RECORDS FOR THE TASK »
=== Section Start ===
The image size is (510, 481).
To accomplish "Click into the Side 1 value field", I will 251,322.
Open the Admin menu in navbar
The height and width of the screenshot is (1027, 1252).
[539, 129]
=== Section End ===
=== Section Start ===
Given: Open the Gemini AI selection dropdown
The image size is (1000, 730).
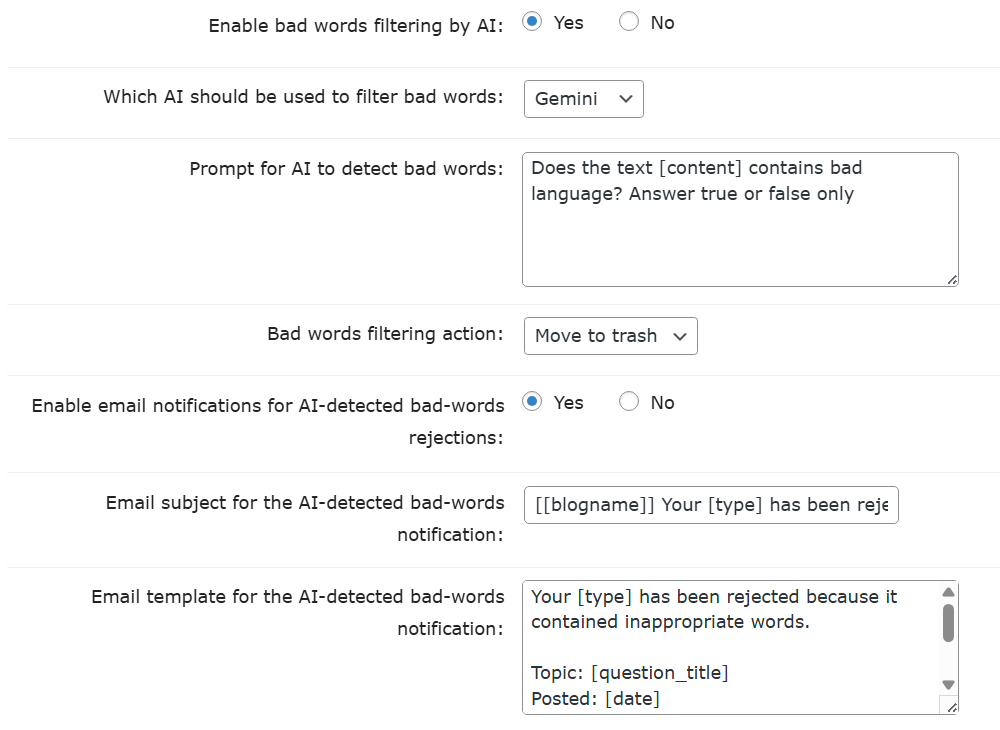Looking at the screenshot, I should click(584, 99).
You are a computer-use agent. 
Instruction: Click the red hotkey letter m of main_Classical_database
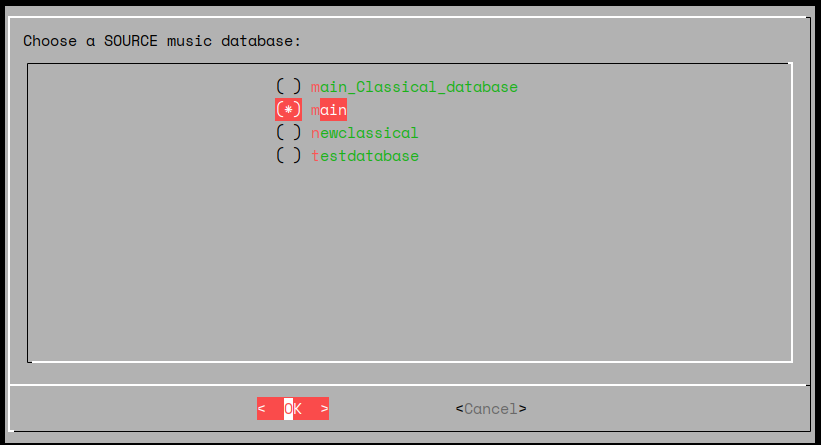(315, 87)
=== Section End ===
=== Section Start ===
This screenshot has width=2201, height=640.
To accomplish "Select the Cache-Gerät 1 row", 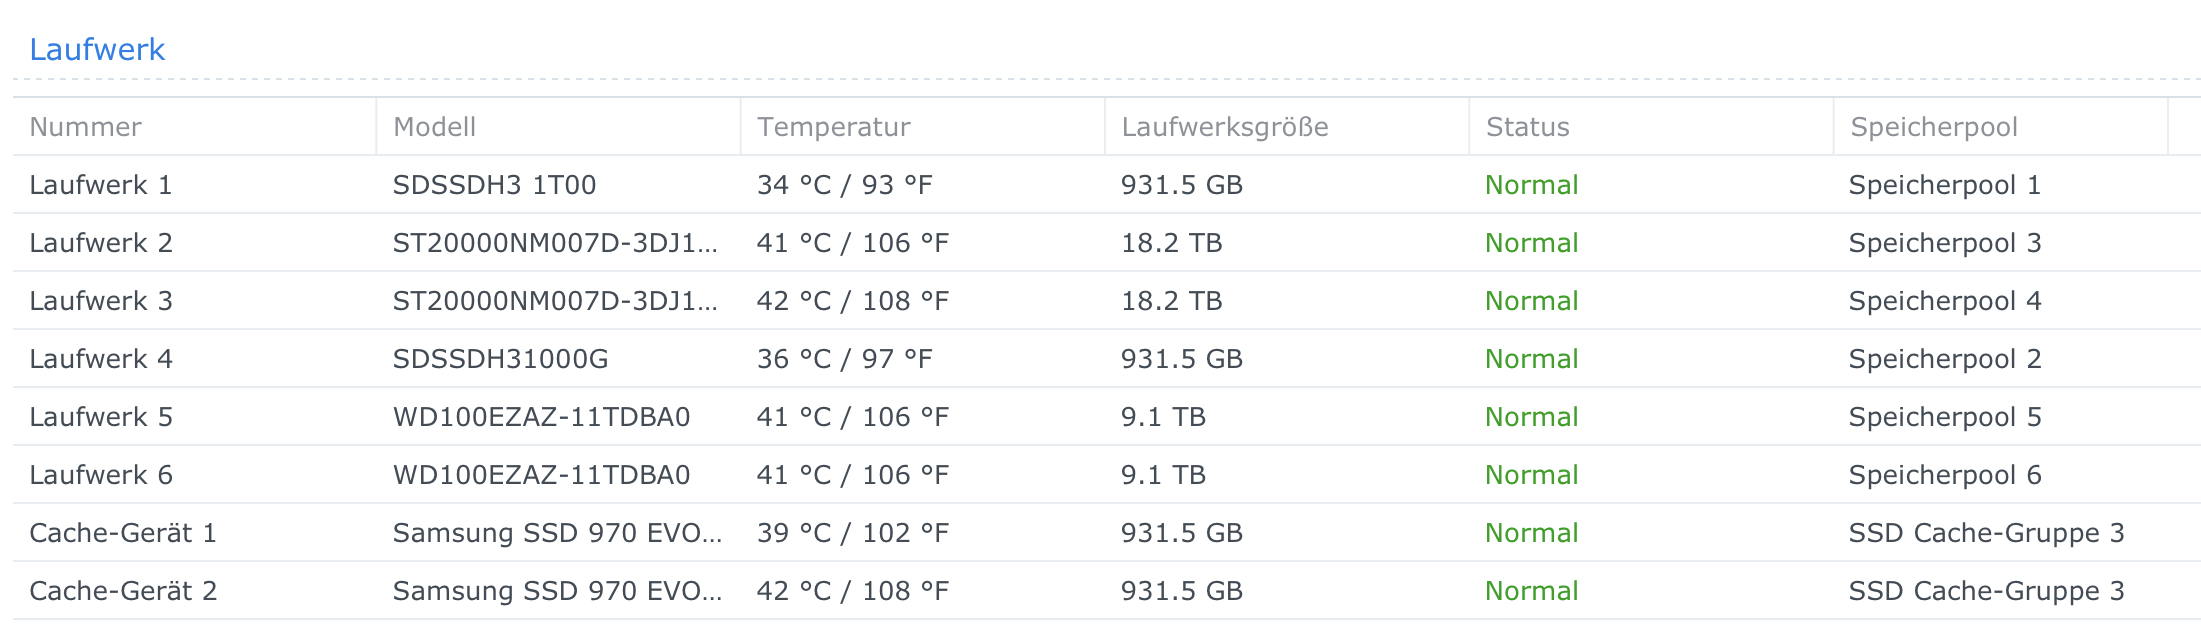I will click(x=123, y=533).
=== Section End ===
WHAT THIS TASK INVOLVES » Whenever the word "Open" shows up in a line of the entries, copy that line.

RESPONSE TO THE TASK »
Open the Admin menu in navbar
Given: Open the Gemini AI selection dropdown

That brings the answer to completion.